以前のMacOSなど、どっちがどっちを上書するのかわからないような日本語でしたもんね。

ですが、いくつか気になる点もあります。まず、サーバーと(自分のマシンの)HDDの呼び方です。このダイアログでは、前者を「ネットワーク上のバージョン」とか「ネットワークバージョン」とか呼ぶようです。これはまぁ良いでしょう。問題は後者です。同じダイアログの中なのに、「コンピュータ上のバージョン」、「ローカルバージョン」とまったく異なる呼び方をしています。

まず呼び方が食い違っている上に、表示順序も逆転しているので、同じものを指していることを認識するまでに何段階かの論理的判断をする必要があります。

また、それぞれの文言もあまり適切でない気がします。

「ローカル」とか「リモート」という呼び方は、そう多くのユーザが自然に理解できるものではない気がします(あなたの上司にそう言って通じそうか想像してみて下さい)。元の英語では一般用語なんでしょうが、日本語化すると専門用語になってしまう例って少なくないですね。

他方の「コンピュータ」もやや曖昧です。ネットワーク上のサーバーだって「コンピュータ」ですもんね(^^;)。

もうひとつ付け加えるなら、解決方法の選択肢と更新日時は順序を入れ替えて、「問題の説明」→「各ファイルの状況」→「ユーザの選択肢」→「OKボタン」とした方が、ユーザの頭の中の情報処理順序にマッチする気がします。

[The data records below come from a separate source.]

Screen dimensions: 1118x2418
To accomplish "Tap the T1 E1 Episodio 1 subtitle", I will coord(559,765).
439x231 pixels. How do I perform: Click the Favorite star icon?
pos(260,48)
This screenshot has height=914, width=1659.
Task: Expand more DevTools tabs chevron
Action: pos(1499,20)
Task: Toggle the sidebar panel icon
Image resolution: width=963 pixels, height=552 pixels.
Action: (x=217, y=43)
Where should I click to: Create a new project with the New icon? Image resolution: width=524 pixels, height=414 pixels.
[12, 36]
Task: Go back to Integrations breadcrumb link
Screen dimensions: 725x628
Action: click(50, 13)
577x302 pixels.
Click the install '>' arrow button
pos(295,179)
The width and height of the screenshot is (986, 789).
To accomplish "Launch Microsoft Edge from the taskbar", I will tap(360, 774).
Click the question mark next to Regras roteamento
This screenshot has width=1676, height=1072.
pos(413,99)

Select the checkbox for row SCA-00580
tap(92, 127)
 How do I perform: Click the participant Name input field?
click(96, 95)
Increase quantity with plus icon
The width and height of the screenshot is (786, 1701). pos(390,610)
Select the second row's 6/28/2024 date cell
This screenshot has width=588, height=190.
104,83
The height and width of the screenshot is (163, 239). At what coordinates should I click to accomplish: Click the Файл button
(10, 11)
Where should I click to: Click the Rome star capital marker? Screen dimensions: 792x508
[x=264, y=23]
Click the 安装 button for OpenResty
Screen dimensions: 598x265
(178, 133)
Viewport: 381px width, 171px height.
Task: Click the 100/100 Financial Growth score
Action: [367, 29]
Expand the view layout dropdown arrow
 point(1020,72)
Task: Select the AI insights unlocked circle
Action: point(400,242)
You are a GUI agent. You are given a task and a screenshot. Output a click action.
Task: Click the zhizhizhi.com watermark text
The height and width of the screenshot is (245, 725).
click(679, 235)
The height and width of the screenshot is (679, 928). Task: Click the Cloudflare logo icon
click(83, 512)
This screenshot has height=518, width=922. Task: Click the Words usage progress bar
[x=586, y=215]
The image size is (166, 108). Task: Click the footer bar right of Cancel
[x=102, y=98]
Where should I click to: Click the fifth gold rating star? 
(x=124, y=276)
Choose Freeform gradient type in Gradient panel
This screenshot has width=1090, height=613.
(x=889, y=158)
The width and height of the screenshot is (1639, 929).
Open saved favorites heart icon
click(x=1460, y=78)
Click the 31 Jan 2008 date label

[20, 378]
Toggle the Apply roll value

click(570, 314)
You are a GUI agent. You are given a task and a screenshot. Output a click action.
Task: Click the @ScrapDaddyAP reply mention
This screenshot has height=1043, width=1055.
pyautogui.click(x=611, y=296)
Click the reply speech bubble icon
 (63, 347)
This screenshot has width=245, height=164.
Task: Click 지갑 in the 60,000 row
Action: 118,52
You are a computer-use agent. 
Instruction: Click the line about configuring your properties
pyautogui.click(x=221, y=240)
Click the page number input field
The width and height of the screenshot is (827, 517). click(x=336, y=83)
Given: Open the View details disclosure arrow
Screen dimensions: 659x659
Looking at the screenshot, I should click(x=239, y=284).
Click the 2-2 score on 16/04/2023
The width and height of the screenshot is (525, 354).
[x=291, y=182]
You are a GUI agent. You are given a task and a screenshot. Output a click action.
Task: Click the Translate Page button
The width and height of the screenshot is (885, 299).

σ(^^)はわざわざ自分のノートPCに入っていたWindowsXP Home EditionをProfessinal Editionにアップグレードするパッケージ(ナゼか今月までの期間限定販売)を購入してしまったくらいこのオフラインフォルダを気に入っています。

ですが、この手の処理は、判断を間違えると新しいファイルを古いファイルで上書きして消してしまったりする重大事を招くので、慎重なインターフェイス・デザインをお願いしたいです。